[START Source material]

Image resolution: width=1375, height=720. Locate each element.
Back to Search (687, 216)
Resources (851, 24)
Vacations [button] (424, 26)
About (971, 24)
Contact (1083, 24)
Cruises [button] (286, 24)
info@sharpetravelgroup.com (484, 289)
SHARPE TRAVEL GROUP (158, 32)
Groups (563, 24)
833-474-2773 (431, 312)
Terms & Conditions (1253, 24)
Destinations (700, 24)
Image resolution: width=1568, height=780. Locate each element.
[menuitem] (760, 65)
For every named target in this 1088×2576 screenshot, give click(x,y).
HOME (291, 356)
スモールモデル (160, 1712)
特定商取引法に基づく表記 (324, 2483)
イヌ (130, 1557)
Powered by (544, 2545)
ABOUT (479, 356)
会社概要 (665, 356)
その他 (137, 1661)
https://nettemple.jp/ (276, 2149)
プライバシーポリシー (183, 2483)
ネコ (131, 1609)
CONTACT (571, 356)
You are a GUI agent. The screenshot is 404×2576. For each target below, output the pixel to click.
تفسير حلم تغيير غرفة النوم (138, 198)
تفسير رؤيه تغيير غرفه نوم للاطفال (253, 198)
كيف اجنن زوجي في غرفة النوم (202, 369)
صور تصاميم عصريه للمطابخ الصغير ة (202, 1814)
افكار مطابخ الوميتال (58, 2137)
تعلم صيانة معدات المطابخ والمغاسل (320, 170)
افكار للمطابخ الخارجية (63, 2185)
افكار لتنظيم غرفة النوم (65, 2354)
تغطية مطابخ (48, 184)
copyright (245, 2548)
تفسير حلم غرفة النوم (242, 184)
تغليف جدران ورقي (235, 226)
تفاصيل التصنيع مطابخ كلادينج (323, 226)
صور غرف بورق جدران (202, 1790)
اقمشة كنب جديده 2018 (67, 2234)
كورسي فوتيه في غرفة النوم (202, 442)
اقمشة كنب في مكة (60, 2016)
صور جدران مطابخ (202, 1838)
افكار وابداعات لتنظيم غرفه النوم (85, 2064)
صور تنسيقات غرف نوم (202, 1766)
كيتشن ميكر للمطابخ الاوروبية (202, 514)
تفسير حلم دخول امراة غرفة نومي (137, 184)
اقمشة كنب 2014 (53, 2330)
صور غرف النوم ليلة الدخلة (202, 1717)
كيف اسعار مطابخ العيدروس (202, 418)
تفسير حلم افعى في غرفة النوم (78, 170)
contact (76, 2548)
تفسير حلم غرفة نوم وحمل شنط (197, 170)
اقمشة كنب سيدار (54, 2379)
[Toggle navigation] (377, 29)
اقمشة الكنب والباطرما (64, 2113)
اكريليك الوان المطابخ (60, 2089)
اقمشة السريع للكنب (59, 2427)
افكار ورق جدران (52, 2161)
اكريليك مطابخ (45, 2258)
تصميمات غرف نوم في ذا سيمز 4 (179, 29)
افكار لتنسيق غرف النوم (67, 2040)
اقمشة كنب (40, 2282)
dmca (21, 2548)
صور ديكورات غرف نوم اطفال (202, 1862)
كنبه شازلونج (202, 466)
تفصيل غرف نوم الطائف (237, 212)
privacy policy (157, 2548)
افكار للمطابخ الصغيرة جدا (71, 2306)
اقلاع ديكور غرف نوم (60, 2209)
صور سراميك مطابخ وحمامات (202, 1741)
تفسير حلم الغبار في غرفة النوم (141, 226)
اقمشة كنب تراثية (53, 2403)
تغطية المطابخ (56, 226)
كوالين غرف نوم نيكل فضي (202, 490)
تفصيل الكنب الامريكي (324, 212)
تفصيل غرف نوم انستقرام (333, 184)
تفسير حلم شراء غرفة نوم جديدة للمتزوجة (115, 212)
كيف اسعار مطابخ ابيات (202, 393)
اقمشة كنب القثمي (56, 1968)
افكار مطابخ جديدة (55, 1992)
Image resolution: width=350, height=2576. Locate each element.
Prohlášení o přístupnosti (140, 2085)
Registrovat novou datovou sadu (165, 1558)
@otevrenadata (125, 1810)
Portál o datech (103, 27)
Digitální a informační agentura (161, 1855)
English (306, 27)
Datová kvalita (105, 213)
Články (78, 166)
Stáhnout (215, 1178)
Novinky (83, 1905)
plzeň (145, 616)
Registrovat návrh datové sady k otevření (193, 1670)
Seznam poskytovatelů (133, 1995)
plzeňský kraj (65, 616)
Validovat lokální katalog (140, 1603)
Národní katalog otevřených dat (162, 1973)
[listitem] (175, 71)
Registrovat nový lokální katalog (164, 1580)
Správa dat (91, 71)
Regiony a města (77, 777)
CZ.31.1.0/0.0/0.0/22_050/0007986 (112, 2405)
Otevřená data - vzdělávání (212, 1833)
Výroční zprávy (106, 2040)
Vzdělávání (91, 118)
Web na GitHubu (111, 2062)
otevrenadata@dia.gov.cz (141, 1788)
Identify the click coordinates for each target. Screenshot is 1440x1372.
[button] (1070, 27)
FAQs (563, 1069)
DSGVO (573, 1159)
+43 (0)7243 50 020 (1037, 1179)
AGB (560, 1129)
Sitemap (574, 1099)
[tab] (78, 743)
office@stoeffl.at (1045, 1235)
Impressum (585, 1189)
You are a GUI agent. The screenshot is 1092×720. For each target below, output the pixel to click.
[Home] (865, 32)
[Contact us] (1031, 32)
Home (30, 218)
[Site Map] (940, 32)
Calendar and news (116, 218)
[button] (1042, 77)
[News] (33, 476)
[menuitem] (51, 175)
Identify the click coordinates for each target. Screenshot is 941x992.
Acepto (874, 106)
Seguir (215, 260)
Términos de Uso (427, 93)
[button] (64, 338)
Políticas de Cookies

[END Source material]

What to work on: Rewrite all of the records, changing each "Image resolution" to "Screen size" and leaving every other character unchanged.

The answer:
Screen size: width=1375, height=720. Locate each element.
Back to Search (687, 216)
Resources (851, 24)
Vacations [button] (424, 26)
About (971, 24)
Contact (1083, 24)
Cruises [button] (286, 24)
info@sharpetravelgroup.com (484, 289)
SHARPE TRAVEL GROUP (158, 32)
Groups (563, 24)
833-474-2773 (431, 312)
Terms & Conditions (1253, 24)
Destinations (700, 24)
Screen size: width=1568, height=780. Locate each element.
[menuitem] (760, 65)
For every named target in this 1088×2576 screenshot, give click(x,y).
HOME (291, 356)
スモールモデル (160, 1712)
特定商取引法に基づく表記 (324, 2483)
イヌ (130, 1557)
Powered by (544, 2545)
ABOUT (479, 356)
会社概要 (665, 356)
その他 (137, 1661)
https://nettemple.jp/ (276, 2149)
プライバシーポリシー (183, 2483)
ネコ (131, 1609)
CONTACT (571, 356)
You are a GUI agent. The screenshot is 404×2576. For each target below, output the pixel to click.
تفسير حلم تغيير غرفة النوم (138, 198)
تفسير رؤيه تغيير غرفه نوم للاطفال (253, 198)
كيف اجنن زوجي في غرفة النوم (202, 369)
صور تصاميم عصريه للمطابخ الصغير ة (202, 1814)
افكار مطابخ الوميتال (58, 2137)
تعلم صيانة معدات المطابخ والمغاسل (320, 170)
افكار للمطابخ الخارجية (63, 2185)
افكار لتنظيم غرفة النوم (65, 2354)
تغطية مطابخ (48, 184)
copyright (245, 2548)
تفسير حلم غرفة النوم (242, 184)
تغليف جدران ورقي (235, 226)
تفاصيل التصنيع مطابخ كلادينج (323, 226)
صور غرف بورق جدران (202, 1790)
اقمشة كنب جديده 2018 (67, 2234)
كورسي فوتيه في غرفة النوم (202, 442)
اقمشة كنب في مكة (60, 2016)
صور جدران مطابخ (202, 1838)
افكار وابداعات لتنظيم غرفه النوم (85, 2064)
صور تنسيقات غرف نوم (202, 1766)
كيتشن ميكر للمطابخ الاوروبية (202, 514)
تفسير حلم دخول امراة غرفة نومي (137, 184)
اقمشة كنب 2014 (53, 2330)
صور غرف النوم ليلة الدخلة (202, 1717)
كيف اسعار مطابخ العيدروس (202, 418)
تفسير حلم افعى في غرفة النوم (78, 170)
contact (76, 2548)
تفسير حلم غرفة نوم وحمل شنط (197, 170)
اقمشة كنب سيدار (54, 2379)
[Toggle navigation] (377, 29)
اقمشة الكنب والباطرما (64, 2113)
اكريليك الوان المطابخ (60, 2089)
اقمشة السريع للكنب (59, 2427)
افكار ورق جدران (52, 2161)
اكريليك مطابخ (45, 2258)
تصميمات غرف نوم في ذا سيمز 4 (179, 29)
افكار لتنسيق غرف النوم (67, 2040)
اقمشة كنب (40, 2282)
dmca (21, 2548)
صور ديكورات غرف نوم اطفال (202, 1862)
كنبه شازلونج (202, 466)
تفصيل غرف نوم الطائف (237, 212)
privacy policy (157, 2548)
افكار للمطابخ الصغيرة جدا (71, 2306)
اقلاع ديكور غرف نوم (60, 2209)
صور سراميك مطابخ وحمامات (202, 1741)
تفسير حلم الغبار في غرفة النوم (141, 226)
اقمشة كنب تراثية (53, 2403)
تغطية المطابخ (56, 226)
كوالين غرف نوم نيكل فضي (202, 490)
تفصيل الكنب الامريكي (324, 212)
تفصيل غرف نوم انستقرام (333, 184)
تفسير حلم شراء غرفة نوم جديدة للمتزوجة (115, 212)
كيف اسعار مطابخ ابيات (202, 393)
اقمشة كنب القثمي (56, 1968)
افكار مطابخ جديدة (55, 1992)
Screen size: width=350, height=2576. Locate each element.
Prohlášení o přístupnosti (140, 2085)
Registrovat novou datovou sadu (165, 1558)
@otevrenadata (125, 1810)
Portál o datech (103, 27)
Digitální a informační agentura (161, 1855)
English (306, 27)
Datová kvalita (105, 213)
Články (78, 166)
Stáhnout (215, 1178)
Novinky (83, 1905)
plzeň (145, 616)
Registrovat návrh datové sady k otevření (193, 1670)
Seznam poskytovatelů (133, 1995)
plzeňský kraj (65, 616)
Validovat lokální katalog (140, 1603)
Národní katalog otevřených dat (162, 1973)
[listitem] (175, 71)
Registrovat nový lokální katalog (164, 1580)
Správa dat (91, 71)
Regiony a města (77, 777)
CZ.31.1.0/0.0/0.0/22_050/0007986 (112, 2405)
Otevřená data - vzdělávání (212, 1833)
Výroční zprávy (106, 2040)
Vzdělávání (91, 118)
Web na GitHubu (111, 2062)
otevrenadata@dia.gov.cz (141, 1788)
Identify the click coordinates for each target. Screenshot is 1440x1372.
[button] (1070, 27)
FAQs (563, 1069)
DSGVO (573, 1159)
+43 (0)7243 50 020 (1037, 1179)
AGB (560, 1129)
Sitemap (574, 1099)
[tab] (78, 743)
office@stoeffl.at (1045, 1235)
Impressum (585, 1189)
You are a GUI agent. The screenshot is 1092×720. For each target below, output the pixel to click.
[Home] (865, 32)
[Contact us] (1031, 32)
Home (30, 218)
[Site Map] (940, 32)
Calendar and news (116, 218)
[button] (1042, 77)
[News] (33, 476)
[menuitem] (51, 175)
Identify the click coordinates for each target. Screenshot is 941x992.
Acepto (874, 106)
Seguir (215, 260)
Términos de Uso (427, 93)
[button] (64, 338)
Políticas de Cookies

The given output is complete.